Catamarca registró 5.914 visitantes durante el fin de semana largo por el 9 de Julio, con una ocupación hotelera promedio del 65% y un impacto económico cercano a los $2.000 millones.
Catamarca recibió 5.914 turistas durante el fin de semana largo por el 9 de Julio y alcanzó una ocupación hotelera promedio del 65% en la provincia.
El movimiento turístico generó un impacto económico estimado en $1.994 millones, según los datos relevados por la Dirección de Calidad Turística. Los visitantes permanecieron, en promedio, tres noches en distintos destinos catamarqueños.
En la capital provincial, la ocupación hotelera llegó al 50%, mientras que varios puntos del interior mostraron niveles superiores al promedio general. El resultado fue favorecido por la coincidencia del feriado con el inicio de las vacaciones de invierno en varias provincias del país.
El gasto turístico se distribuyó entre alojamientos, gastronomía, transporte, servicios turísticos y comercios. Esa circulación permitió sostener la actividad en distintos rubros vinculados al sector durante uno de los fines de semana de mayor movimiento del calendario invernal.
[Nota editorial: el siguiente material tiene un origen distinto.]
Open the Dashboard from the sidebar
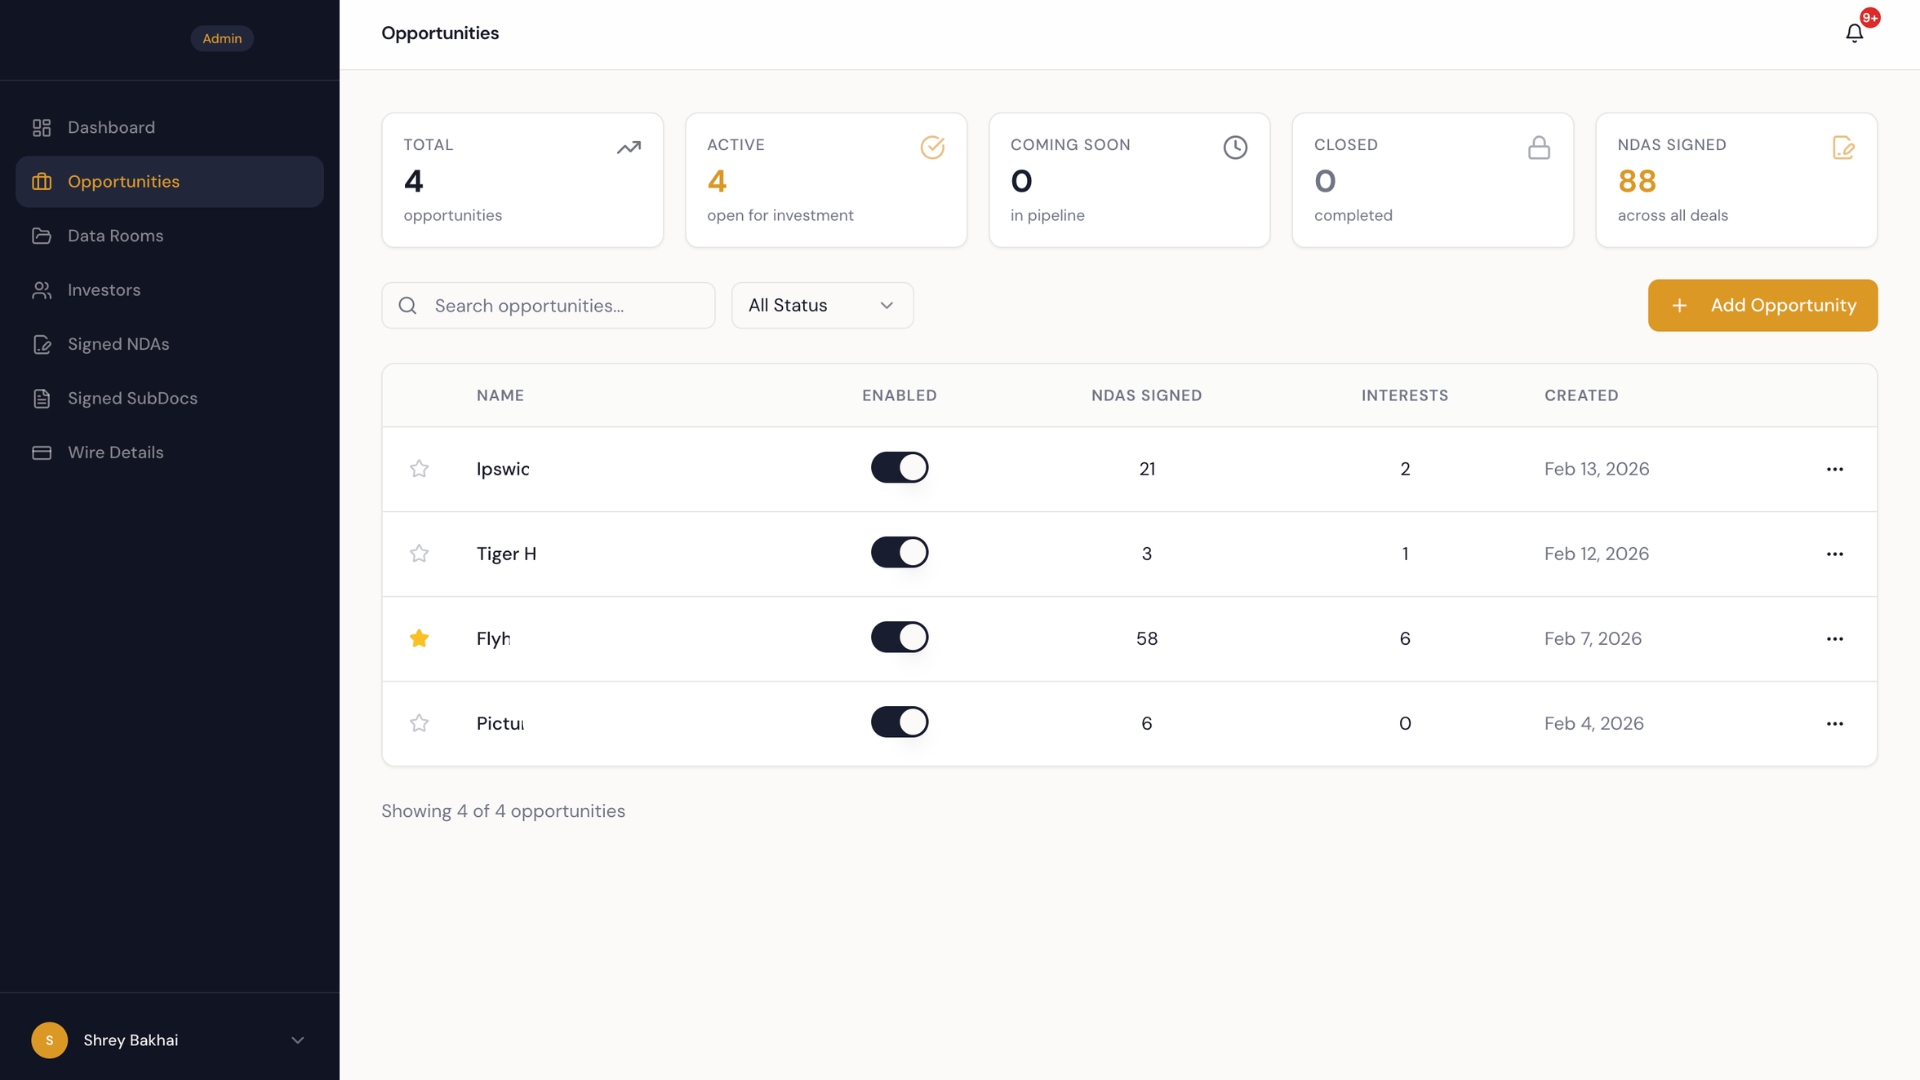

Uno de los datos destacados del relevamiento fue el desempeño del oeste provincial. Fiambalá registró un 70% de ocupación hotelera y se ubicó entre los destinos con mejores indicadores del fin de semana.
Desde el área de Turismo señalaron que los atractivos del interior provincial sostuvieron un flujo importante de visitantes y reforzaron el interés por las propuestas de Catamarca durante el receso.
La secretaria de Gestión Turística, Evangelina Quarín, hizo un balance positivo del movimiento registrado y anticipó buenas expectativas para las próximas semanas.
“Fue un fin de semana muy positivo para el turismo y seguramente continuarán los buenos niveles de ocupación y movimiento turístico durante julio, con el atractivo que representa la Fiesta del Poncho para visitantes de todo el país”, señaló la funcionaria.
Con esos números, el Gobierno provincial proyecta un julio con actividad sostenida, impulsado por las vacaciones de invierno y por la Fiesta del Poncho, uno de los eventos que concentra mayor afluencia de visitantes en Catamarca.